E quando la triade composta da Comitato olimpico internazionale (Cio), Agenzia mondiale antidoping (Wada) e Federazione internazionale del pattinaggio sul ghiaccio (Isu) ha proposto la sospensione cautelare dell’atleta dalle gare dei Giochi, è stata bocciata dal Tas che nel giorno di San Valentino ha preferito consentire all’atleta di gareggiare in attesa delle controanalisi. I suoi eventuali successi saranno caratterizzati da asterisco, verranno iscritti a referto sub iudice. Ma, comunque vada, quelle gare vedranno passare in secondo piano l’aspetto agonistico rispetto a quello politico.

Il bicchiere del nonno

Nelle scorse ore si è diffusa la voce fantasiosa secondo cui Valieva potrebbe aver assunto accidentalmente la trimetazidina scambiando un bicchiere col nonno. E per carità, ne abbiamo sentite anche di più fantasiose. Come per esempio quella storia di doping nei tortellini in brodo preparati dalla mamma.

Ma quale che sia la verità, non sposta il significato dei fatti. Che parla di un’atleta dichiarata positiva all’antidoping e tale almeno fino alle controanalisi, ma comunque abilitata a gareggiare nella massima rassegna sportiva quadriennale. Un trattamento comunque privilegiato che in queste ore non può non generare polemiche o non richiamare i casi in cui atlete e atleti sono stati subito fermati al primo controllo positivo.

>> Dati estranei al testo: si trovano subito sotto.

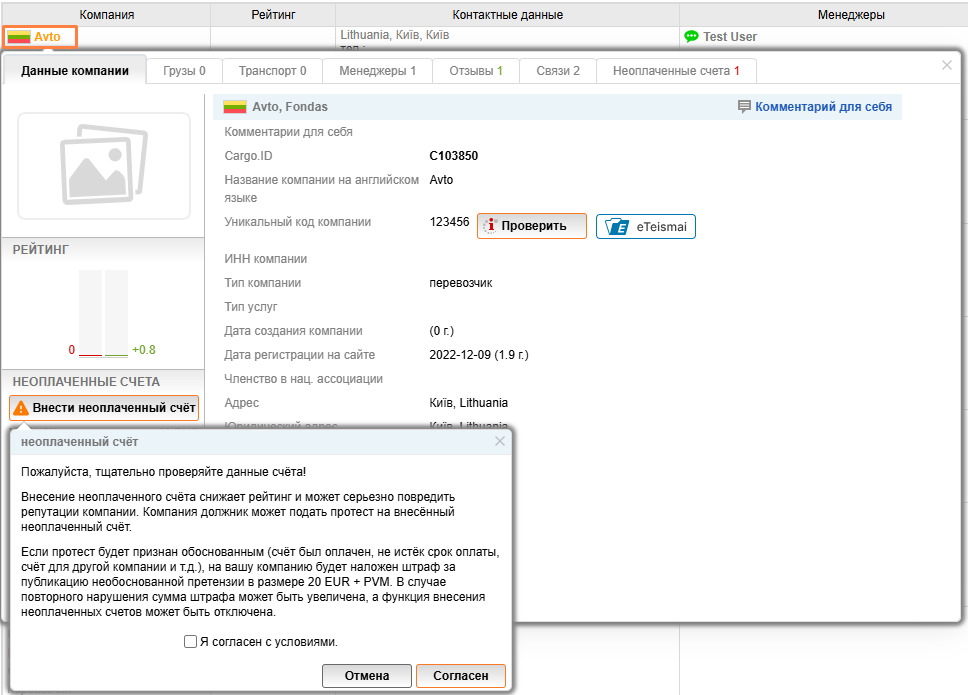Click the warning triangle on unpaid invoice button

(x=21, y=408)
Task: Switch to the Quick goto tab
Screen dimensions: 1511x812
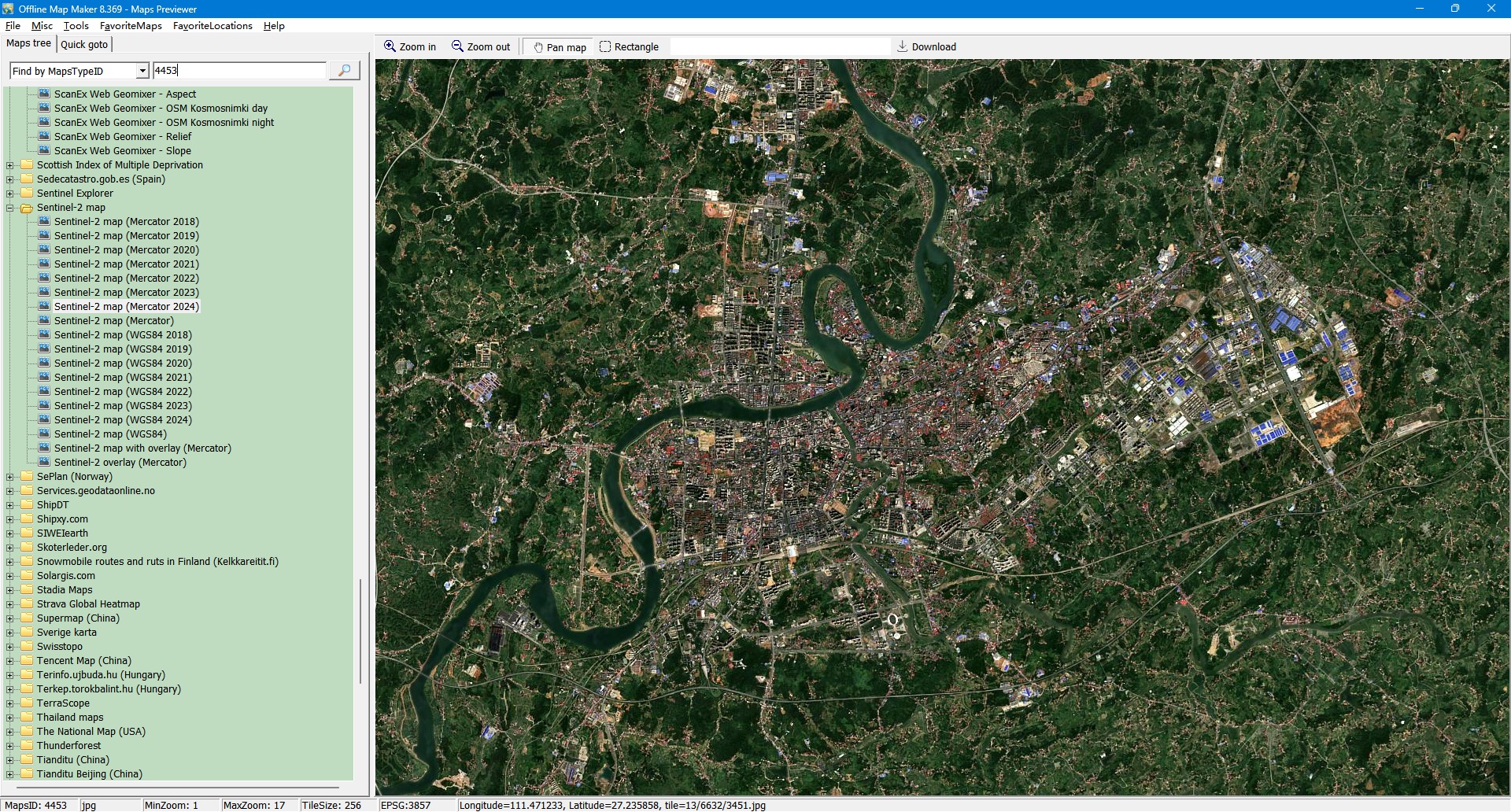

E nel calderone delle polemiche entrano i motivi più disparati. Come per esempio quello razziale tirato in ballo da Sha’Carri Richardson, la velocista afroamericana che la scorsa estate dovette rinunciare ai Giochi di Tokyio a causa di una positività alla cannabis. «La sola differenza fra il mio caso e quello di Valieva? Il colore della pelle», ha affermato piccata Richardson. Che chiama in ballo una questione non pertinente ma comunque dà voce al vasto malcontento del mondo dello sport, rappresentato anche dalle parole della polacca Natalia Maliszewska, pattinatrice di short track. «Più facile vincere da positivi al doping che al Covid». Frase di dubbio gusto oltreché non coerente con la polemica. Ma questo è il clima intorno al caso Valieva. E sarà destinato a peggiorare.